21 agosto 2015, Americo Mascarucci
La notizia sicuramente è di quelle ghiotte. Sua eminenza il cardinale Camillo Ruini sarebbe in procinto di tornare in campo guidando il fronte dei conservatori nel prossimo Sinodo sulla Famiglia in programma ad ottobre. 

Sinodo e Ddl Cirinnà: Ruini pronto a scendere in campo
L'ex presidente della Conferenza Episcopale Italiana, fedelissimo di Giovanni Paolo Il, dovrebbe capeggiare la fronda del no alla riammissione dei divorziati risposati all' Eucaristia e all' apertura nei confronti delle coppie di fatto e gay. Ruini insomma, tornerebbe ad indossare i panni del rigido custode della dottrina e dei temi etici insieme ad altri dieci cardinali con i quali ha predisposto un testo in uscita negli Stati Uniti che ha come tema proprio la pastorale della famiglia. 

Un testo che punta a configurarsi come manifesto dei conservatori, una sorta di contro riforma rispetto  al progressismo di Walter Kasper, di Bruno Forte, di quanti con loro stanno spingendo il piede sull' acceleratore delle riforme. Una controriforma tradizionalista orientata a preservare la dottrina e i suoi principi indiscutibili messi in forse  dal desiderio della misericordia "a tutti " e non come dovrebbe essere "per tutti ". Un principio che Kasper ha rilanciato anche recentemente invocando l' accoglienza per tutti coloro che a vario titolo si sentono, loro malgrado, al di fuori della Chiesa. Un' accoglienza che nessuno mette in discussione ma che non può avvenire, a detta di Ruini e company, contraddicendo la verità di Cristo. 

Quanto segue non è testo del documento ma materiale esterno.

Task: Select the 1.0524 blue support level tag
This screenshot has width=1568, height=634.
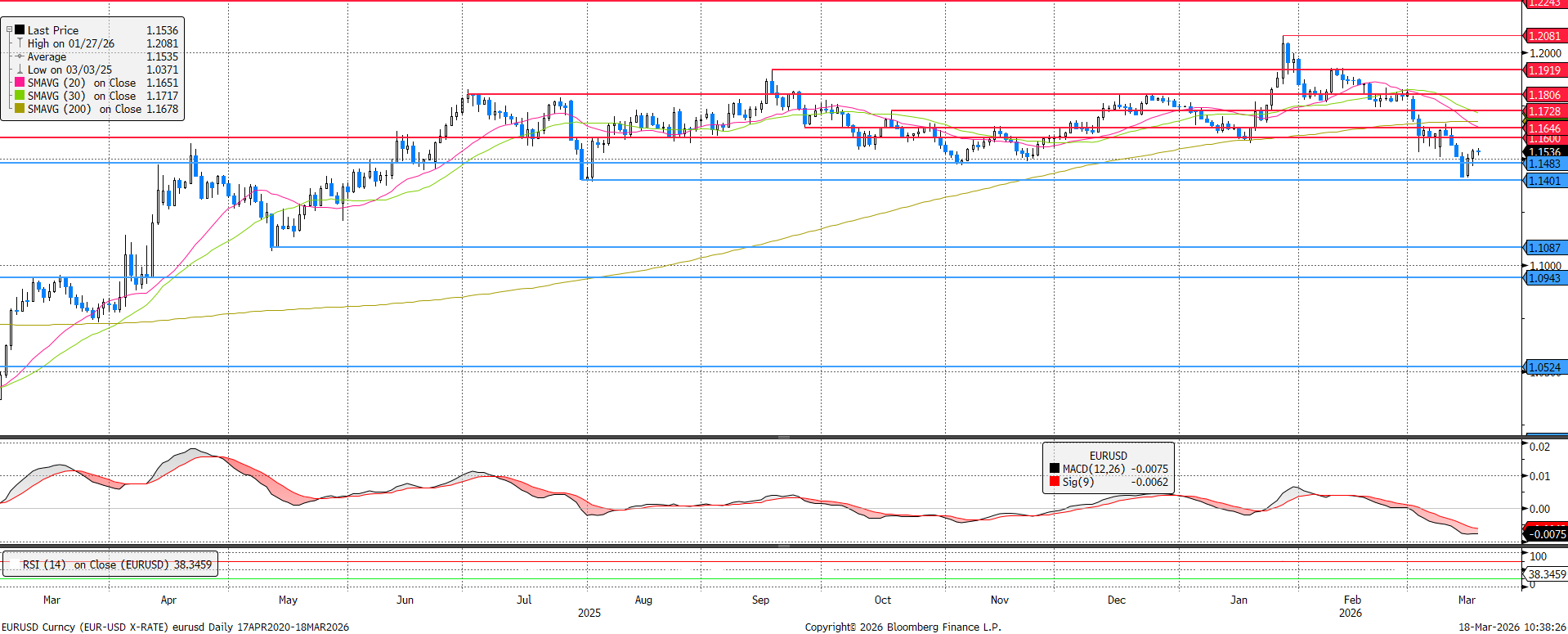Action: coord(1543,367)
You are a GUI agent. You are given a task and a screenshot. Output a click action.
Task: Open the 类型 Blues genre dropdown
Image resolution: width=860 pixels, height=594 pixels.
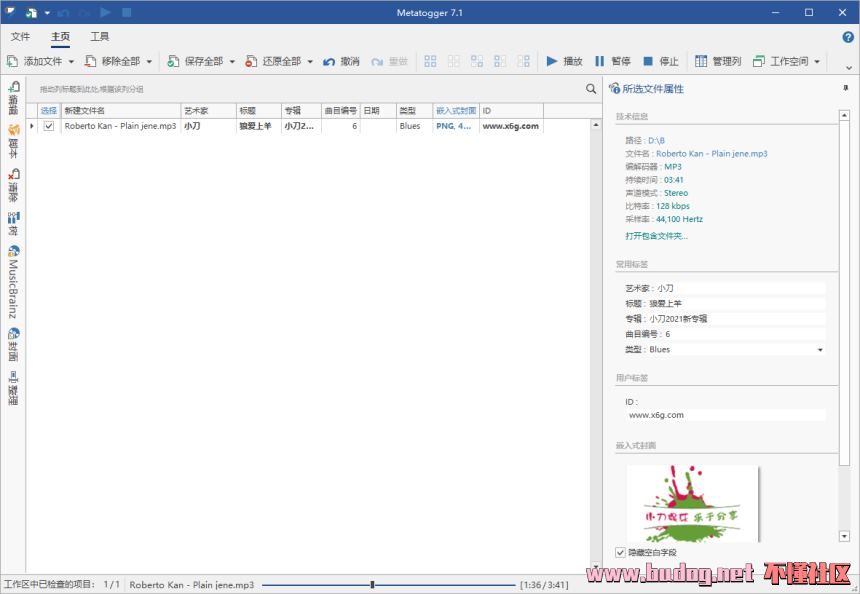820,350
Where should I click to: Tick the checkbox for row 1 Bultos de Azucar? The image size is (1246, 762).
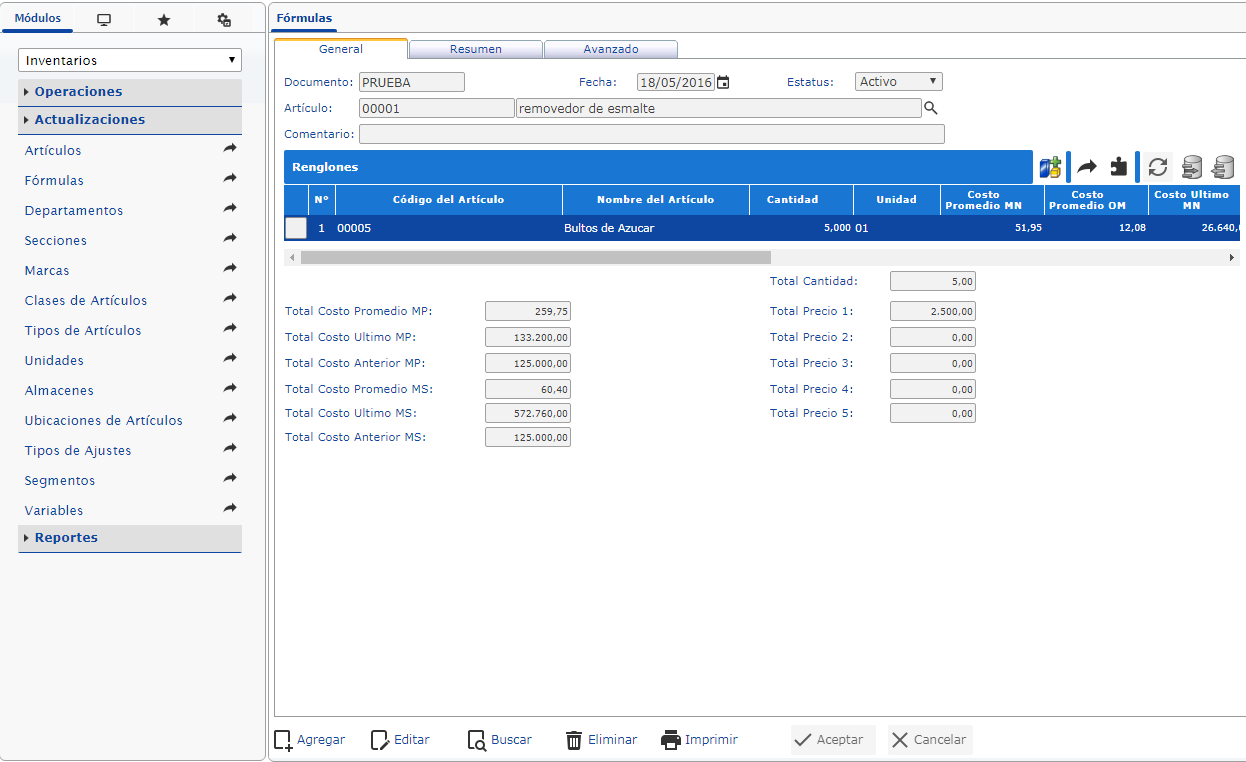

Anche l' arcivescovo di Bologna Carlo Caffarra farà parte dell' esercito ruiniano nonostante molti lo hanno indicato come ispiratore della linea di cauta apertura che traspare dall' Instrumentum Laboris, il documento programmatorio del Sinodo su cui verterà la discussione fra cardinali e vescovi. Ruini torna in campo, si vocifera, in quanto sollecitato da diversi settori della Cei e della Curia romana insoddisfatti della deriva di sinistra assunta dal segretario generale Nunzio Galantino e dalla sua netta presa di distanza dalla piazza di San Giovanni. Una piazza che Ruini in passato ha sempre benedetto e sostenuto promuovendo, diversamente da Galantino, Mogavero e altri, una difesa "non negoziabile " dei valori etici. 

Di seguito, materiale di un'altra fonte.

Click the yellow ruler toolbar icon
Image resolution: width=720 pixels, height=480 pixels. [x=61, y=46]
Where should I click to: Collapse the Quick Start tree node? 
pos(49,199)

Nessun dialogo quindi con i fautori del disegno di legge Cirinnà sulle unioni civili come invece sta tentando Galantino in cerca di difficili mediazioni su un testo di legge che appare inconciliabile con la pastorale sulla Famiglia.  Insomma, "don Camillo "non è affatto in esilio come molti pensavano, e auspicavano, ma è invece pronto a far sentire forte e chiaro il suo pensiero. Sarà lui l' altra faccia del Sinodo, il porporato con cui dovrà confrontarsi Papa Francesco nella ricerca di quella mediazione ancora lontana?